** Supplied data follows **
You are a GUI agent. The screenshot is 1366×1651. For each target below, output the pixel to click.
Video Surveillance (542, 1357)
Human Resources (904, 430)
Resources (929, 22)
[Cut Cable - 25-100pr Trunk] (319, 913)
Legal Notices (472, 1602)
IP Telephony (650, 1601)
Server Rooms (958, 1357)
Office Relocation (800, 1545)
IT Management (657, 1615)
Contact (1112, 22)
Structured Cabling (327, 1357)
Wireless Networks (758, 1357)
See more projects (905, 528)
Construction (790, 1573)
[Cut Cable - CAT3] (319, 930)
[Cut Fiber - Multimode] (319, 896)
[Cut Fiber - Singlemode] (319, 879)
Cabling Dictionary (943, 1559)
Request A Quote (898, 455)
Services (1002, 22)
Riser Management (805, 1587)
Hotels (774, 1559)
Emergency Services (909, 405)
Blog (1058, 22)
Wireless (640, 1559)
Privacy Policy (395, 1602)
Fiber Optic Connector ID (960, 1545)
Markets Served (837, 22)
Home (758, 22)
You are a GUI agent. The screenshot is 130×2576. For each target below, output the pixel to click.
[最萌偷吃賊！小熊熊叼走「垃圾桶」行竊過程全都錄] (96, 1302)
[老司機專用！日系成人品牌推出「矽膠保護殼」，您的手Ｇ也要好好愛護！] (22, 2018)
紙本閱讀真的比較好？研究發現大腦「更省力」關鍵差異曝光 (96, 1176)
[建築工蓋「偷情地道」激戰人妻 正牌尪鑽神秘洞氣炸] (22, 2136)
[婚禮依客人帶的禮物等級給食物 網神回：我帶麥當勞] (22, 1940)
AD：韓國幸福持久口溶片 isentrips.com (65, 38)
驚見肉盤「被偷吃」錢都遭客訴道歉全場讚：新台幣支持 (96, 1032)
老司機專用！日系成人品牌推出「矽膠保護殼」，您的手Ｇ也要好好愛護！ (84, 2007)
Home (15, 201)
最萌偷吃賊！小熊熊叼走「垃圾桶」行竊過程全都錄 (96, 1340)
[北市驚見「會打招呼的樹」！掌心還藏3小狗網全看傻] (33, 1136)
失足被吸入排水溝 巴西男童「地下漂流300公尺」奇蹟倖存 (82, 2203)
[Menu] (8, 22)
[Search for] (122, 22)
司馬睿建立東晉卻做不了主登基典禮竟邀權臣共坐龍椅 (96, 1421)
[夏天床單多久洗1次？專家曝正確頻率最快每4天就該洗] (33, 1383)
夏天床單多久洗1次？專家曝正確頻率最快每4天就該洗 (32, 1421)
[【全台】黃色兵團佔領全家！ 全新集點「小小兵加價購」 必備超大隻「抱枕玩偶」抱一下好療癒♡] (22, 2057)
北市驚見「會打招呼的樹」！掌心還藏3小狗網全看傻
** End of Supplied data **
## Work to complete
Without any change, reproduce the listing above in full.

## Response area
You are a GUI agent. The screenshot is 1366×1651. For each target below, output the pixel to click.
Video Surveillance (542, 1357)
Human Resources (904, 430)
Resources (929, 22)
[Cut Cable - 25-100pr Trunk] (319, 913)
Legal Notices (472, 1602)
IP Telephony (650, 1601)
Server Rooms (958, 1357)
Office Relocation (800, 1545)
IT Management (657, 1615)
Contact (1112, 22)
Structured Cabling (327, 1357)
Wireless Networks (758, 1357)
See more projects (905, 528)
Construction (790, 1573)
[Cut Cable - CAT3] (319, 930)
[Cut Fiber - Multimode] (319, 896)
[Cut Fiber - Singlemode] (319, 879)
Cabling Dictionary (943, 1559)
Request A Quote (898, 455)
Services (1002, 22)
Riser Management (805, 1587)
Hotels (774, 1559)
Emergency Services (909, 405)
Blog (1058, 22)
Wireless (640, 1559)
Privacy Policy (395, 1602)
Fiber Optic Connector ID (960, 1545)
Markets Served (837, 22)
Home (758, 22)
You are a GUI agent. The screenshot is 130×2576. For each target below, output the pixel to click.
[最萌偷吃賊！小熊熊叼走「垃圾桶」行竊過程全都錄] (96, 1302)
[老司機專用！日系成人品牌推出「矽膠保護殼」，您的手Ｇ也要好好愛護！] (22, 2018)
紙本閱讀真的比較好？研究發現大腦「更省力」關鍵差異曝光 (96, 1176)
[建築工蓋「偷情地道」激戰人妻 正牌尪鑽神秘洞氣炸] (22, 2136)
[婚禮依客人帶的禮物等級給食物 網神回：我帶麥當勞] (22, 1940)
AD：韓國幸福持久口溶片 isentrips.com (65, 38)
驚見肉盤「被偷吃」錢都遭客訴道歉全場讚：新台幣支持 (96, 1032)
老司機專用！日系成人品牌推出「矽膠保護殼」，您的手Ｇ也要好好愛護！ (84, 2007)
Home (15, 201)
最萌偷吃賊！小熊熊叼走「垃圾桶」行竊過程全都錄 (96, 1340)
[北市驚見「會打招呼的樹」！掌心還藏3小狗網全看傻] (33, 1136)
失足被吸入排水溝 巴西男童「地下漂流300公尺」奇蹟倖存 (82, 2203)
[Menu] (8, 22)
[Search for] (122, 22)
司馬睿建立東晉卻做不了主登基典禮竟邀權臣共坐龍椅 (96, 1421)
[夏天床單多久洗1次？專家曝正確頻率最快每4天就該洗] (33, 1383)
夏天床單多久洗1次？專家曝正確頻率最快每4天就該洗 (32, 1421)
[【全台】黃色兵團佔領全家！ 全新集點「小小兵加價購」 必備超大隻「抱枕玩偶」抱一下好療癒♡] (22, 2057)
北市驚見「會打招呼的樹」！掌心還藏3小狗網全看傻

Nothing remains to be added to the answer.